Dietary protein and fiber in end stage renal disease.

Abstract

Prior to the availability of hemodialysis, dietary protein restriction played a large part in the treatment of uremia. This therapy was based on observations that uremic symptoms increased with high protein intake. Early investigators thus presumed that "uremic toxins" were derived from the breakdown of dietary protein; its restriction improved uremic symptoms but caused malnutrition. After the availability of hemodialysis, protein restriction was no longer recommended. Studies in healthy subjects have shown that an intake of 0.6-0.8 g/kg/day is adequate to prevent protein malnutrition. Guidelines for hemodialysis patients, however, currently recommend higher protein intakes of 1.2 g/kg/day. A downside to higher intake may be increased production of protein-derived uremic solutes that caused the symptoms observed by early investigators. Some of these solutes are produced by colon microbes acting on protein which escapes digestion in the small intestine.
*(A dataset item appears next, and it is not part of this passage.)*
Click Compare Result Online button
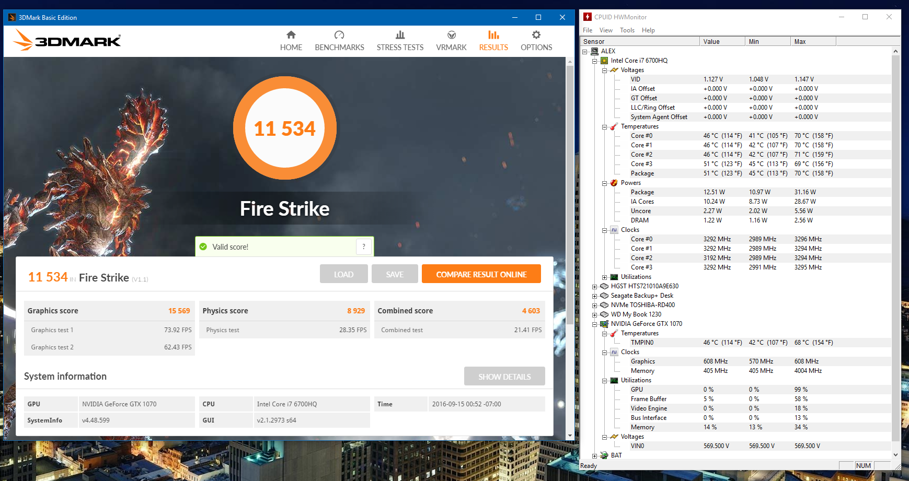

Increasing dietary fiber may reduce the production of colon-derived solutes in hemodialysis patients without adverse effects of protein restriction. Fiber comprises carbohydrates and related substances that are resistant to digestion in the small intestine. Upon delivery to the colon, fiber is broken down to short chain fatty acids, providing energy to both the microbes and the host. With an increased energy supply, the microbes can incorporate dietary protein for growth rather than breaking them down to uremic solutes. Increasing fiber intake in hemodialysis patients has been shown to reduce the plasma levels of selected colon-derived solutes. Further studies are needed to test whether this provides clinical benefit.